"""
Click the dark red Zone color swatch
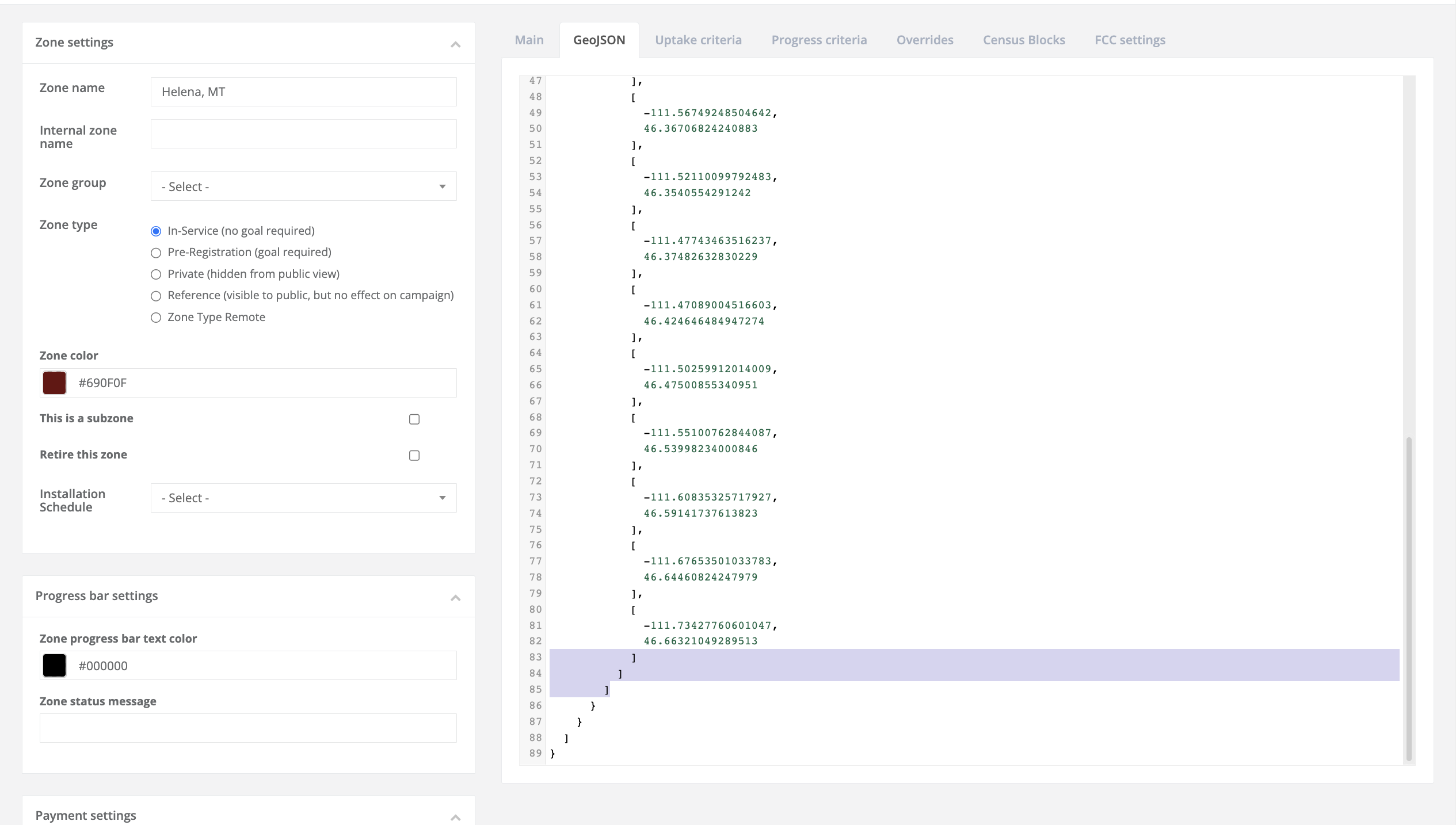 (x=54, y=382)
"""
"""
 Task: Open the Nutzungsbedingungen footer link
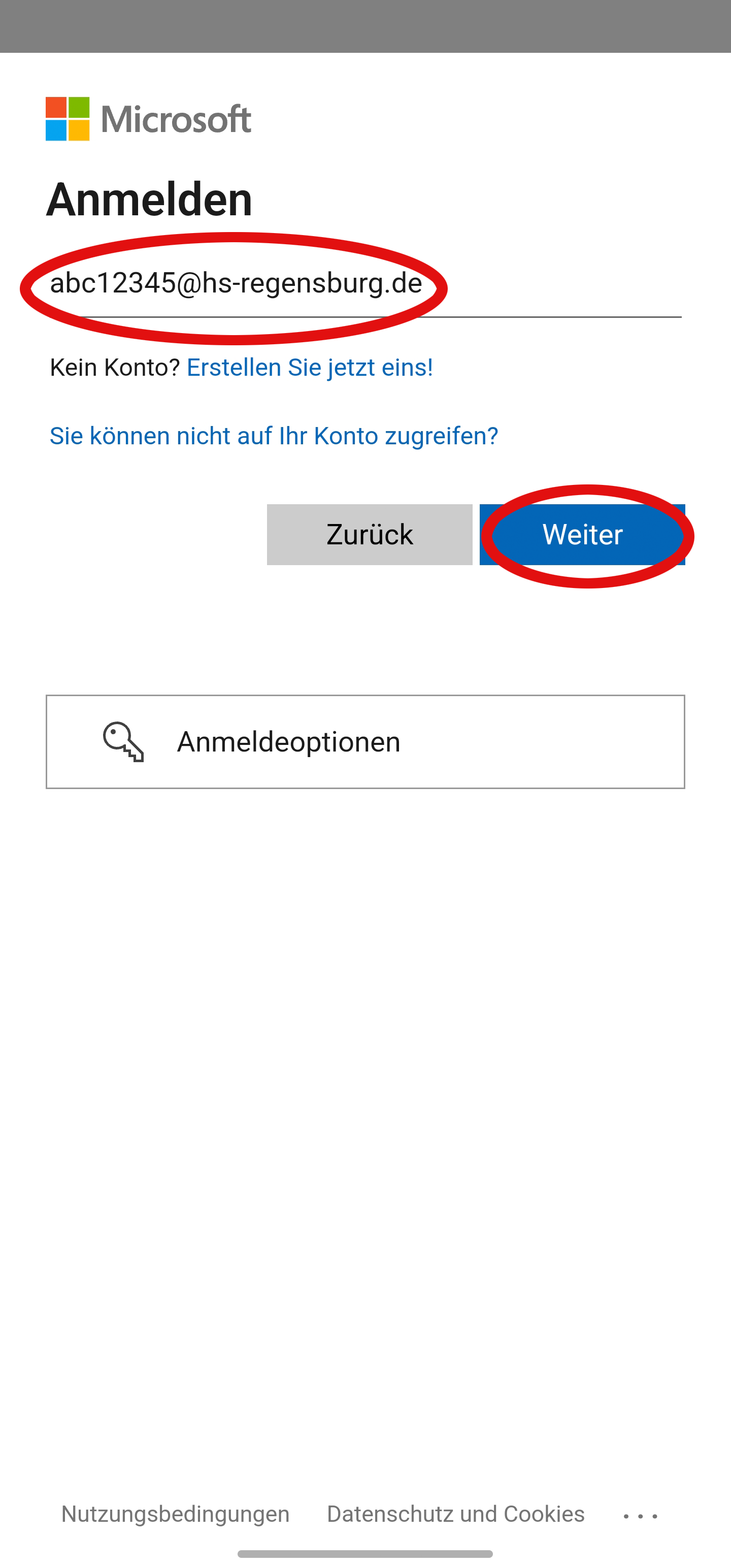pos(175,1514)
"""
"""
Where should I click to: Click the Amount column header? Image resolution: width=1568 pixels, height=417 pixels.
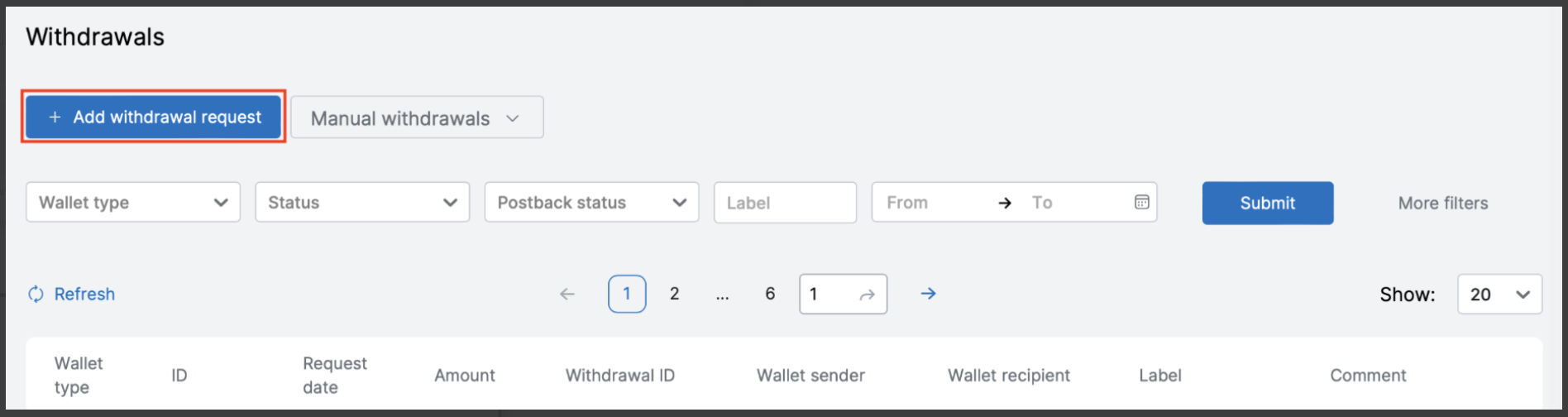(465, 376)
"""
## What to do
Convert the lines into a numbered list, starting at the line that contains "Task: Open the" and stopping after the line that contains "pos(175,1514)", and omit any blank lines. Leave the pictures out of the answer.

## Solution for this problem
1.  Task: Open the Nutzungsbedingungen footer link
2. pos(175,1514)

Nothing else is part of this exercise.